- [Assigned task]: Line for line, the listing below is to be transcribed exactly.
[Start of Attachment]
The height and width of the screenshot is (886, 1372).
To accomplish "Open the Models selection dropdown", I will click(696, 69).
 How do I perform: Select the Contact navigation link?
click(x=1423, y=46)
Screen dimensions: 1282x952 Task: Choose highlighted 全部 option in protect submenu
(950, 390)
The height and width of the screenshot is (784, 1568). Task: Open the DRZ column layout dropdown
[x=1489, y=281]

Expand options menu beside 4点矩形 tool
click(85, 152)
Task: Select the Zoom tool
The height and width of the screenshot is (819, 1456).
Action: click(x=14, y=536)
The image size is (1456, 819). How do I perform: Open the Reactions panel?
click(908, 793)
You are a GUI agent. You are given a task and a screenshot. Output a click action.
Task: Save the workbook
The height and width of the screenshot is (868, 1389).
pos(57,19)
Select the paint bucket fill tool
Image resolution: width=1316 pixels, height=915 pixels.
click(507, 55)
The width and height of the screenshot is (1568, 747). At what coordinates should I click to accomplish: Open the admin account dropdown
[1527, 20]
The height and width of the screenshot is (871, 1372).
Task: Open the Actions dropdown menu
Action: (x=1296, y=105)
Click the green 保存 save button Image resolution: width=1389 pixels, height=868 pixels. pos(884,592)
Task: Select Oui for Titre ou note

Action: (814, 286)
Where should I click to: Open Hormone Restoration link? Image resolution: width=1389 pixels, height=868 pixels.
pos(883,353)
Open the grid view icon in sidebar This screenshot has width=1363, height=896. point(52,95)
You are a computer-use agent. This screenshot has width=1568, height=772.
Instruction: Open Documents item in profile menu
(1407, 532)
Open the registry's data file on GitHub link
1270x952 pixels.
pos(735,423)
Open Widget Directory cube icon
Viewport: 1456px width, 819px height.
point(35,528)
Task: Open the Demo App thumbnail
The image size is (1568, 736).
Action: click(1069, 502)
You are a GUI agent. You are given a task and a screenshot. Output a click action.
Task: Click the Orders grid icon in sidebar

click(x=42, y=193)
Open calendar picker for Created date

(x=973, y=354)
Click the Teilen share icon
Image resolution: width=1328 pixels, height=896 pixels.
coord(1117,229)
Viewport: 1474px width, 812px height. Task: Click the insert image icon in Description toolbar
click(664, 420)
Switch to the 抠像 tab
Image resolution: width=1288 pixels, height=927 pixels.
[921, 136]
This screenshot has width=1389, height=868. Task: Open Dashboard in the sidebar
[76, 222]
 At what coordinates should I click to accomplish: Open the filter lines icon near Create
[End of Attachment]
- [Solution to this exercise]:
The height and width of the screenshot is (886, 1372).
To accomplish "Open the Models selection dropdown", I will click(696, 69).
 How do I perform: Select the Contact navigation link?
click(x=1423, y=46)
Screen dimensions: 1282x952 Task: Choose highlighted 全部 option in protect submenu
(950, 390)
The height and width of the screenshot is (784, 1568). Task: Open the DRZ column layout dropdown
[x=1489, y=281]

Expand options menu beside 4点矩形 tool
click(85, 152)
Task: Select the Zoom tool
The height and width of the screenshot is (819, 1456).
Action: click(x=14, y=536)
The image size is (1456, 819). How do I perform: Open the Reactions panel?
click(908, 793)
You are a GUI agent. You are given a task and a screenshot. Output a click action.
Task: Save the workbook
The height and width of the screenshot is (868, 1389).
pos(57,19)
Select the paint bucket fill tool
Image resolution: width=1316 pixels, height=915 pixels.
click(507, 55)
The width and height of the screenshot is (1568, 747). At what coordinates should I click to accomplish: Open the admin account dropdown
[1527, 20]
The height and width of the screenshot is (871, 1372).
Task: Open the Actions dropdown menu
Action: (x=1296, y=105)
Click the green 保存 save button Image resolution: width=1389 pixels, height=868 pixels. pos(884,592)
Task: Select Oui for Titre ou note

Action: (814, 286)
Where should I click to: Open Hormone Restoration link? Image resolution: width=1389 pixels, height=868 pixels.
pos(883,353)
Open the grid view icon in sidebar This screenshot has width=1363, height=896. point(52,95)
You are a computer-use agent. This screenshot has width=1568, height=772.
Instruction: Open Documents item in profile menu
(1407, 532)
Open the registry's data file on GitHub link
1270x952 pixels.
pos(735,423)
Open Widget Directory cube icon
Viewport: 1456px width, 819px height.
point(35,528)
Task: Open the Demo App thumbnail
The image size is (1568, 736).
Action: click(1069, 502)
You are a GUI agent. You are given a task and a screenshot. Output a click action.
Task: Click the Orders grid icon in sidebar

click(x=42, y=193)
Open calendar picker for Created date

(x=973, y=354)
Click the Teilen share icon
Image resolution: width=1328 pixels, height=896 pixels.
coord(1117,229)
Viewport: 1474px width, 812px height. Task: Click the insert image icon in Description toolbar
click(664, 420)
Switch to the 抠像 tab
Image resolution: width=1288 pixels, height=927 pixels.
[921, 136]
This screenshot has width=1389, height=868. Task: Open Dashboard in the sidebar
[76, 222]
 At what coordinates should I click to accomplish: Open the filter lines icon near Create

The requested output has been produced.